Line by line, return the data exactly as shown.

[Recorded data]
----------------------------------------
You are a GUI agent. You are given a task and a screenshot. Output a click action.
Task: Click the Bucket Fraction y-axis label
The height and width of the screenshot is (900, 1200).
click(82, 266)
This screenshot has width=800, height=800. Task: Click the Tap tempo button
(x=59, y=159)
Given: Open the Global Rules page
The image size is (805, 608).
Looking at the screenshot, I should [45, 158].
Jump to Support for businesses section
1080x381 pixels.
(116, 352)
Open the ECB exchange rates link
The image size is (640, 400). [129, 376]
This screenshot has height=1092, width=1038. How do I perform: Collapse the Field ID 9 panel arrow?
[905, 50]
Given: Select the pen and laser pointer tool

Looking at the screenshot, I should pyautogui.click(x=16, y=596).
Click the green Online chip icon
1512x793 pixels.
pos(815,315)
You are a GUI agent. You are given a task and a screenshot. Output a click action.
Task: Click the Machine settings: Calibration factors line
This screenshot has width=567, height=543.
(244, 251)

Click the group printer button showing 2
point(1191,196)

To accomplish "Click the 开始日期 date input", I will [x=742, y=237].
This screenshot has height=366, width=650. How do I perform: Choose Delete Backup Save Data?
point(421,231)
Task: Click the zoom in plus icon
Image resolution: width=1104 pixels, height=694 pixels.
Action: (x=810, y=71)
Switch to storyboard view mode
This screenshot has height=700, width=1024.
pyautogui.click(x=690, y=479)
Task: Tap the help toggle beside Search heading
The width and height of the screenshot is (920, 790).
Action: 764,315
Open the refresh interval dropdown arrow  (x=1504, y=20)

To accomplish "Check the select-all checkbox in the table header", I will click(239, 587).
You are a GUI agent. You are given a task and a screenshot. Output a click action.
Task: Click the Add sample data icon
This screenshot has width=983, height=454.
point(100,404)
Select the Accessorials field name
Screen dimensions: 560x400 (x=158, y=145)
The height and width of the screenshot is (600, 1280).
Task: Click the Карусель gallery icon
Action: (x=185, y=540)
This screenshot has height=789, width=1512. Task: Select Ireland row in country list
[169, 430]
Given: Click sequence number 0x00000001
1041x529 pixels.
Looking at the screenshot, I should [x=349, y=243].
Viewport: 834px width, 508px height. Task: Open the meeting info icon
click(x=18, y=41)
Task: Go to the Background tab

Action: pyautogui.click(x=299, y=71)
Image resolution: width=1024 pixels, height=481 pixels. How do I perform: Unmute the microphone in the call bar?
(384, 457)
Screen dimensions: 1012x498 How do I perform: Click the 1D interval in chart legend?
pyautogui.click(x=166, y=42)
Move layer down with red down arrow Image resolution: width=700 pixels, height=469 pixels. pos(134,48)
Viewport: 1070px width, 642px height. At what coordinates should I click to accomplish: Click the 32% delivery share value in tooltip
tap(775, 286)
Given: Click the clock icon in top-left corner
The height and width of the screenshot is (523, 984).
----------------------------------------
(Response to the exercise):
You are a GUI agent. You are given a task and a screenshot. Output a click action.
Task: Click the Bucket Fraction y-axis label
The height and width of the screenshot is (900, 1200).
click(82, 266)
This screenshot has width=800, height=800. Task: Click the Tap tempo button
(x=59, y=159)
Given: Open the Global Rules page
The image size is (805, 608).
Looking at the screenshot, I should [45, 158].
Jump to Support for businesses section
1080x381 pixels.
(116, 352)
Open the ECB exchange rates link
The image size is (640, 400). [129, 376]
This screenshot has height=1092, width=1038. How do I perform: Collapse the Field ID 9 panel arrow?
[905, 50]
Given: Select the pen and laser pointer tool

Looking at the screenshot, I should pyautogui.click(x=16, y=596).
Click the green Online chip icon
1512x793 pixels.
pos(815,315)
You are a GUI agent. You are given a task and a screenshot. Output a click action.
Task: Click the Machine settings: Calibration factors line
This screenshot has width=567, height=543.
(244, 251)

Click the group printer button showing 2
point(1191,196)

To accomplish "Click the 开始日期 date input", I will [x=742, y=237].
This screenshot has height=366, width=650. How do I perform: Choose Delete Backup Save Data?
point(421,231)
Task: Click the zoom in plus icon
Image resolution: width=1104 pixels, height=694 pixels.
Action: (x=810, y=71)
Switch to storyboard view mode
This screenshot has height=700, width=1024.
pyautogui.click(x=690, y=479)
Task: Tap the help toggle beside Search heading
The width and height of the screenshot is (920, 790).
Action: 764,315
Open the refresh interval dropdown arrow  (x=1504, y=20)

To accomplish "Check the select-all checkbox in the table header", I will click(239, 587).
You are a GUI agent. You are given a task and a screenshot. Output a click action.
Task: Click the Add sample data icon
This screenshot has width=983, height=454.
point(100,404)
Select the Accessorials field name
Screen dimensions: 560x400 (x=158, y=145)
The height and width of the screenshot is (600, 1280).
Task: Click the Карусель gallery icon
Action: (x=185, y=540)
This screenshot has height=789, width=1512. Task: Select Ireland row in country list
[169, 430]
Given: Click sequence number 0x00000001
1041x529 pixels.
Looking at the screenshot, I should [x=349, y=243].
Viewport: 834px width, 508px height. Task: Open the meeting info icon
click(x=18, y=41)
Task: Go to the Background tab

Action: pyautogui.click(x=299, y=71)
Image resolution: width=1024 pixels, height=481 pixels. How do I perform: Unmute the microphone in the call bar?
(384, 457)
Screen dimensions: 1012x498 How do I perform: Click the 1D interval in chart legend?
pyautogui.click(x=166, y=42)
Move layer down with red down arrow Image resolution: width=700 pixels, height=469 pixels. pos(134,48)
Viewport: 1070px width, 642px height. At what coordinates should I click to accomplish: Click the 32% delivery share value in tooltip
tap(775, 286)
Given: Click the clock icon in top-left corner
The height and width of the screenshot is (523, 984).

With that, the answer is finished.